Judge Anne Johnson's Reply

I'm with you 100%.

This year, I took two of my young students to the Paint World Show in Ft. Worth. We were watching a western pleasure class from the end of the arena. At the lope, every horse was jammed up to go so slow the only way they could even move was on a two track. Not one was going straight, much less doing a true three beat lope. It was obscene. These are terrific horses and they all were asked to look crippled and lethargic. It's the training, riding and judging.

People need to keep in mind what a western pleasure horse is enjoyable ride that will get you somewhere. My goodness, if you were on a ranch riding one of these, the cattle would die of old age and the girl would be married off before you ever got there! It's my opinion that a good share of the newer trainers and owners have not had the opportunity for the practical uses of horses and are more inclined to be arena riders. Trends get started and the judging perpetuates them. If you have a class of nothing but four beaters or two trackers, you have to place them unfortunately. I've attended judges seminars from a variety of breed associations and every one of them tell you not to use four beaters. Sometimes there's just a disconnect,
politics, or no other choice the way it looks.

Recently, I spoke with one of the top trainers of AQHA World Show western pleasure champions about this very subject. He felt people were moving away from the four beating, artificial trends and producing horses that move. I hope so. At all levels, if just a few do it right and win, it may change.

You've raised a terrific and frustrating question. People at all levels need to take responsibility to be better educated on this subject and get it right. Thank you so much for opening up this topic.

Anne Johnson

Hannah Asks:
I have a 7 year old Arabian mare that I am training. I've had halter trained horses before, but this is the first time I've attempted to train one myself. I've gotten her to where she will set up great, but I don't know how to keep her in that pose, with her neck stretched out. Do you have any tips!? Thanks for you time.

-Hannah and Kyrah

Judge Anne Johnson's Reply
Dear Hannah and Kyrah,

There is a process in training halter horses just as there is for performance horses. Several steps are involved and you make sure each one is solid before going on to the next one. This is a bit over simplified but might give you some ideas to work with:

1. Reinforce the "whoa" command . Whoa means whoa with no extra steps or movement.

2. Teach her to plant her hind feet correctly and stay there. To get the favored "split", walk her and watch the footfall of the left hind foot.
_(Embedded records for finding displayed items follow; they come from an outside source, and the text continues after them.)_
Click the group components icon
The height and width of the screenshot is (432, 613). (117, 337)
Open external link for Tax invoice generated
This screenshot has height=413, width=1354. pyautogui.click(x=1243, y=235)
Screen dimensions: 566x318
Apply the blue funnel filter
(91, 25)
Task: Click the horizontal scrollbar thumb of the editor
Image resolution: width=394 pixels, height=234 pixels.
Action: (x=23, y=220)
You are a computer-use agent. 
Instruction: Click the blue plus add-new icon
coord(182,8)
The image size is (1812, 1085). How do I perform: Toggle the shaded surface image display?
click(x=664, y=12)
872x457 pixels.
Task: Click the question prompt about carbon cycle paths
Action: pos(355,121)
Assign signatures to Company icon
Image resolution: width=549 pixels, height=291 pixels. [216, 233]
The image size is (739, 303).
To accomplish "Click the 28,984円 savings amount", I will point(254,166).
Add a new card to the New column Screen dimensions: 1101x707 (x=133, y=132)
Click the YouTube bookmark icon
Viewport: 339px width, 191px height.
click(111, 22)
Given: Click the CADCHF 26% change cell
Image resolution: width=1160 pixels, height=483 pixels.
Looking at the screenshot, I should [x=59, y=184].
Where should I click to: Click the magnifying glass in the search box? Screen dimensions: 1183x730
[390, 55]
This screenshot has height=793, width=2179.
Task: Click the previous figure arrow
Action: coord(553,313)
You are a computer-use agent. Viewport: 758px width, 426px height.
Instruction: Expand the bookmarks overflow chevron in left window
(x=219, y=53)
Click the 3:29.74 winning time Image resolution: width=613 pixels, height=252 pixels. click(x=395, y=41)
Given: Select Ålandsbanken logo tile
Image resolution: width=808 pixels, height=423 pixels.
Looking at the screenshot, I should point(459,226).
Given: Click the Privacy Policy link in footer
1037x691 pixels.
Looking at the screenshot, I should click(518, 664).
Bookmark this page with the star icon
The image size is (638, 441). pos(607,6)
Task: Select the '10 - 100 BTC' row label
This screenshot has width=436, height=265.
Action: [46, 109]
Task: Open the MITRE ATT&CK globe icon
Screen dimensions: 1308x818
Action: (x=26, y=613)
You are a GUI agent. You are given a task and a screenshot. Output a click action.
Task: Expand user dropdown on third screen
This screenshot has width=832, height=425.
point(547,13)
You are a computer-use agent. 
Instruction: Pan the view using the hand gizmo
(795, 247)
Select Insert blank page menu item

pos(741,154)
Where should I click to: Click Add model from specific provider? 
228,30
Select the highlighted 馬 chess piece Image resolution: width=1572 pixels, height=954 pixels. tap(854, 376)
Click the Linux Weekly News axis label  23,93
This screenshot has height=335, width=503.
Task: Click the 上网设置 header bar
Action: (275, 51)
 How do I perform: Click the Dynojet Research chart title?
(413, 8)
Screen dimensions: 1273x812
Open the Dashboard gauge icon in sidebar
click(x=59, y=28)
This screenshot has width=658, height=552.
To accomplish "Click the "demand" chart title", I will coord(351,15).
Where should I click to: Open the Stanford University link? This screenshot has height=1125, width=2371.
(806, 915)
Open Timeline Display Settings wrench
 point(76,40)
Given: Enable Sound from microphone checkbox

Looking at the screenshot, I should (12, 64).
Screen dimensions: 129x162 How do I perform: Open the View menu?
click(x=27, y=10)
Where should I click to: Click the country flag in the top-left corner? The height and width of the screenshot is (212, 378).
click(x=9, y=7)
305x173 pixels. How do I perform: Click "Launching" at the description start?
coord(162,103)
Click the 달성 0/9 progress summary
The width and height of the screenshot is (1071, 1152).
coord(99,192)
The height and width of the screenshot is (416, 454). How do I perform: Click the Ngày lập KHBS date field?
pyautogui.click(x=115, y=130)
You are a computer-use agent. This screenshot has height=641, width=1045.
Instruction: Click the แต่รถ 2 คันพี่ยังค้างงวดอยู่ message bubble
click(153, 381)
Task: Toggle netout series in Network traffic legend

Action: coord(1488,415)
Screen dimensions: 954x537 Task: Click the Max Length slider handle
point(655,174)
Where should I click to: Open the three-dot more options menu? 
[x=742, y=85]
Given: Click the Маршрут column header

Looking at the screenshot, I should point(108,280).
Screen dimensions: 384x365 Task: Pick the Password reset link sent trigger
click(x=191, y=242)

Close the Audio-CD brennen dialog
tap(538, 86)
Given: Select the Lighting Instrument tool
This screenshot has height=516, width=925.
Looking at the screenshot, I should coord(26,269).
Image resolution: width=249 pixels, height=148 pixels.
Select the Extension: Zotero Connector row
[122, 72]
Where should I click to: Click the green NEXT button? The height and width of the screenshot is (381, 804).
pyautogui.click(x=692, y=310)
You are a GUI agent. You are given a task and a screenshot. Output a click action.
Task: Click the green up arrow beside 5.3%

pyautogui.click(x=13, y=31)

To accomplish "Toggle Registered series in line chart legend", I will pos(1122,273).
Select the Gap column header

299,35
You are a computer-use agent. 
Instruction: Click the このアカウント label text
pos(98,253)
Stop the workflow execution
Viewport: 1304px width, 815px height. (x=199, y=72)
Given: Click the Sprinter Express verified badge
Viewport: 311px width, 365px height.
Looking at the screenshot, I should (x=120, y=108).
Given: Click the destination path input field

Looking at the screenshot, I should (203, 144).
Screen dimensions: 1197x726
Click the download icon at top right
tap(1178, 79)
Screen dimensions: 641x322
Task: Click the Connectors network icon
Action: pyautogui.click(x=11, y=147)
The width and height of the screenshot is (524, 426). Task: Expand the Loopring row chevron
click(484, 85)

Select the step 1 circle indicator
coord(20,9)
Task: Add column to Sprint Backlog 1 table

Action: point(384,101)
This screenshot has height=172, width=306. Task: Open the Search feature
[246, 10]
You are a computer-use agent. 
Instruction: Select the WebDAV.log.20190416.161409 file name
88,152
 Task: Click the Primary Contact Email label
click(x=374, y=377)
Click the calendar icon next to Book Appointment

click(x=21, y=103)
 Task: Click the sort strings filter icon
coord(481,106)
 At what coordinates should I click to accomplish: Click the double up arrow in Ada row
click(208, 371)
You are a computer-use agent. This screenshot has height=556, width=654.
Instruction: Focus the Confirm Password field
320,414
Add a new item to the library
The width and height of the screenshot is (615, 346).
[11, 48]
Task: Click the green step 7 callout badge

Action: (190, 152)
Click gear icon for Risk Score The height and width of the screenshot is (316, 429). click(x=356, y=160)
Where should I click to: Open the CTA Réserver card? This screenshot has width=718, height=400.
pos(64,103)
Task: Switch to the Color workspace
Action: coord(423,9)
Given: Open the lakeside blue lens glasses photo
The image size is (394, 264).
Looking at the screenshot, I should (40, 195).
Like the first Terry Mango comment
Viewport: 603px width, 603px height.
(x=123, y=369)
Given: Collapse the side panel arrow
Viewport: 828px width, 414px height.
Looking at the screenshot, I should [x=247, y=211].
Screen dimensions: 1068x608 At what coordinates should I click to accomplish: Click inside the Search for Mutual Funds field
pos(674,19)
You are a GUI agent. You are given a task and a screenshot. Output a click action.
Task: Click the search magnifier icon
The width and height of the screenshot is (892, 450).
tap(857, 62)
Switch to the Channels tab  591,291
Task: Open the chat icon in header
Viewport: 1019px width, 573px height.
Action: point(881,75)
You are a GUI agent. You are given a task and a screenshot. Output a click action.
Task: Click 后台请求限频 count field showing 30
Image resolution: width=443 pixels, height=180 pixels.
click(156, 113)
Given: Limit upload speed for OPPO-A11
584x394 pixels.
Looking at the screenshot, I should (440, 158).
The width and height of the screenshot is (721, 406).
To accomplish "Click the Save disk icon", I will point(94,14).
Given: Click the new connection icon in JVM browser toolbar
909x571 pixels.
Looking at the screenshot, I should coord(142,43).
As it leaves the ground and is arcing to land, say whoa. She'll plant it and move the right hind forward one more stride.

3. When that's solid, give her the command to "step" sideways with her front legs. This will move them out from under her and get good body position. Moving the horse forward will usually get them to start walking and you loose everything.

4. Reinforce whoa.

5. By bumping upward on the halter, you'll set her back on her hindquarters. Then get her attention for ears and neck. Don't pull forward or stretch too much. She won't tighten her back and the shoulders can appear straighter than they are.

6. Lots of reward when she does it right! And quit when you are ahead...don't over do it!

Anne Johnson

Chalise Asks:
Hi my name is Chalise and I was wondering what type of braid would work well with a six year old Friesian? He has a very long and wavy mane and tail but I was mainly wondering if there would be any need to braid the tail for barrel racing?

Thank You,

Judge Anne Johnson's Reply
Hi Chalise-

Friesians are so distinctive with those great manes and tails! I can't think of a need to braid his tail unless you were trying to grow more length. Or he was knocking over barrels with it or stepping on it! I'd say, enjoy his look unless it is somehow getting in your way, then braid the tail and/or mane for safety.